To avoid this problem, Shiny provides reactivePoll() which takes two functions: one that performs a relatively cheap check to see if the data has changed and another more expensive function that actually does the computation. We can use reactivePoll() to rewrite the previous reactive as below.

server <- function(input, output, session) {
  data <- reactivePoll(1000, session, 
    function() file.mtime("data.csv"),
    function() read.csv("data.csv")
  )
}

Here we used to file.mtime(), which returns the last time the file was modified, as a cheap check to see if we need to reload the file:

Reading a file when it changes is a common task, so Shiny provides an even more specific helper that just needs a file name and a reader function:

server <- function(input, output, session) {
  data <- reactiveFileReader(1000, session, "data.csv", read.csv)
}

If you need to read changing data from other sources (e.g. a database), you’ll need to come up with your own reactivePoll() code.

15.5.2 Long running reactives

If you’re performing a long running computation, there’s an important question you need to consider: when should you execute invalidateLater()?
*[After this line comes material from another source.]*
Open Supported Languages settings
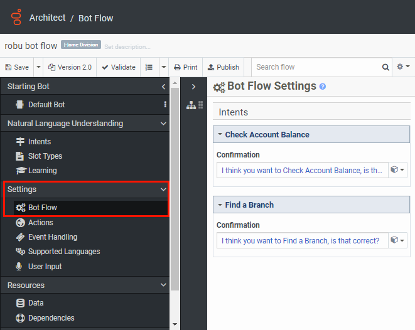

For example, take this reactive:

x <- reactive({
  invalidateLater(500)
  Sys.sleep(1)
  10
})

Assume Shiny starts the reactive running at time 0, it will request invalidation at time 500. The reactive takes 1000ms to run, so it’s now time 1000, and it’s immediately invalidated and must be recomputed, which then sets up another invalidation: we’re stuck in an infinite loop.
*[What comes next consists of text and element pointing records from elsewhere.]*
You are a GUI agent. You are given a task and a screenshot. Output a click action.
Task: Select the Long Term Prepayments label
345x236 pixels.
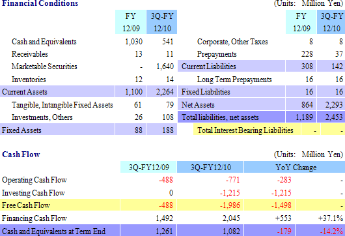[x=234, y=80]

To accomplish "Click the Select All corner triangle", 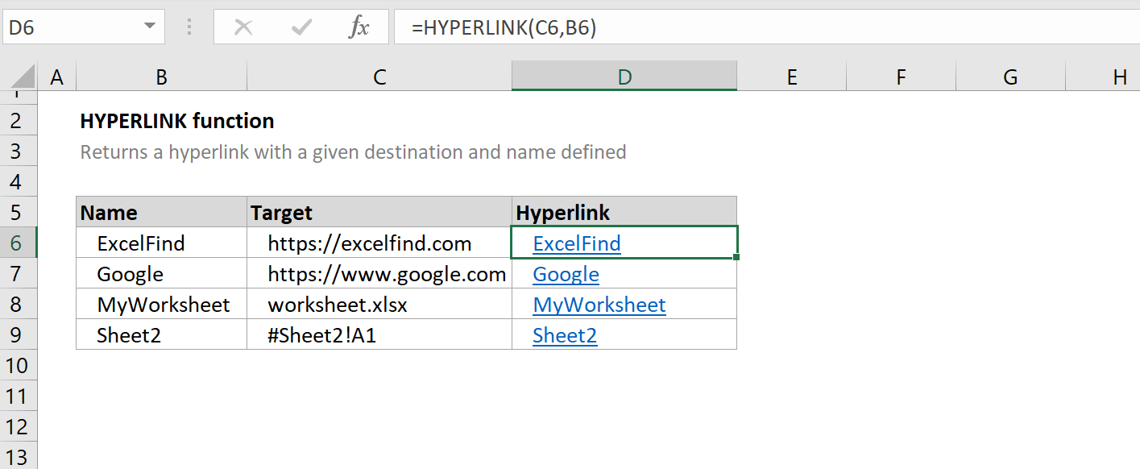I will [23, 77].
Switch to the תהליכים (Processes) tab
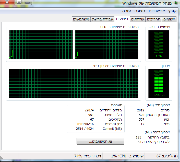The width and height of the screenshot is (180, 162). 154,19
On other hand, if you run invalidateLater() at the end, it will invalidate 500ms after completion, so the reactive will be re-run every 1500 ms.

x <- reactive({
  on.exit(invalidateLater(500), add = TRUE)
  Sys.sleep(1)
  10
})

This is the main reason to prefer invalidateLater() to the simpler reactiveTimer() that we used earlier: it gives you greater control over exactly when the invalidation occurs.

15.5.3 Timer accuracy

The number of milliseconds specified in invalidateLater() is a polite request, not a demand. R may be doing other things when you asked for invalidation to occur, so your request has to wait. This effectively means that the number is a minimum and invalidation might take longer than you expect. In most cases, this doesn’t matter because small differences are unlikely to affect user perception of your app. However, in situations where many small errors will accumulate, you should compute the exact elapsed time and use it to adjust your calculations.
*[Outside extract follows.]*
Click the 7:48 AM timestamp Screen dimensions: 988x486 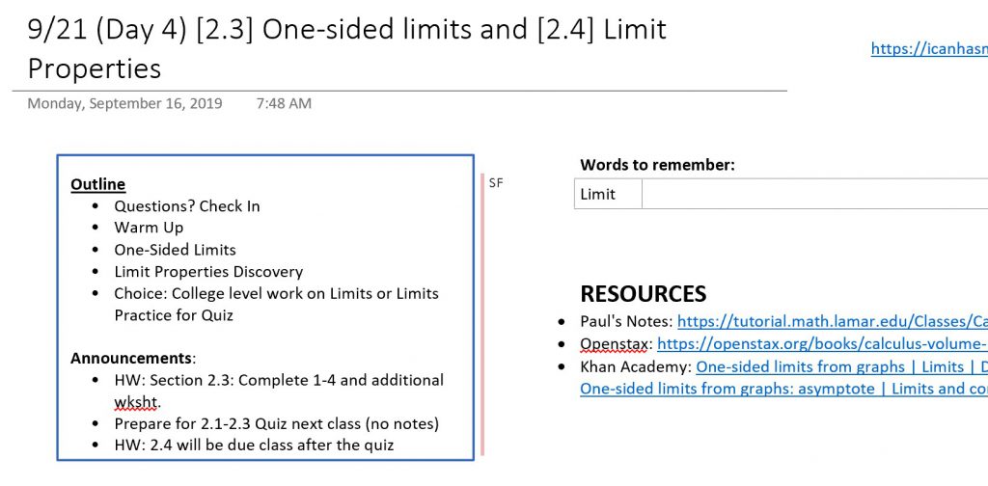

For example, the following code computes distance based on velocity and elapsed time. Rather than assuming invalidateLater(100) always delays by exactly 100 ms, I compute the elapsed time and use it in my calculation of position.

velocity <- 3
r <- reactiveValues(distance = 1)

last <- proc.time()[[3]]
observe({
  cur <- proc.time()[[3]]
  time <- last - cur
  last <<- cur
  
  r$distance <- isolate(r$distance) + velocity * time
  invalidateLater(100)
})

If you’re not doing careful animation, feel free to ignore the inherent variation in invalidateLater(). Just remember that it’s a polite request, not a demand.

15.5.4 Exercises

  1. Why will this reactive never be executed? Your explanation should talk about the reactive graph and invalidation.

    server <- function(input, output, session) {
      x <- reactive({
        invalidateLater(500)
        rnorm(10)
      })  
    }
  2. If you’re familiar with SQL, use reactivePoll() to only re-read an imaginary “Results” table whenever a new row is added. You can assume the Results table has a timestamp field that contains the date-time that a record was added.

15.6 Summary

In this chapter you’ve learned more about the building blocks that make Shiny work: reactive values, reactive expressions, observers, and timed evaluation. Now we’ll turn our attention to a specific combination of reactive values and observers that allows us to escape some of the constraints (for better and worse) of the reactive graph.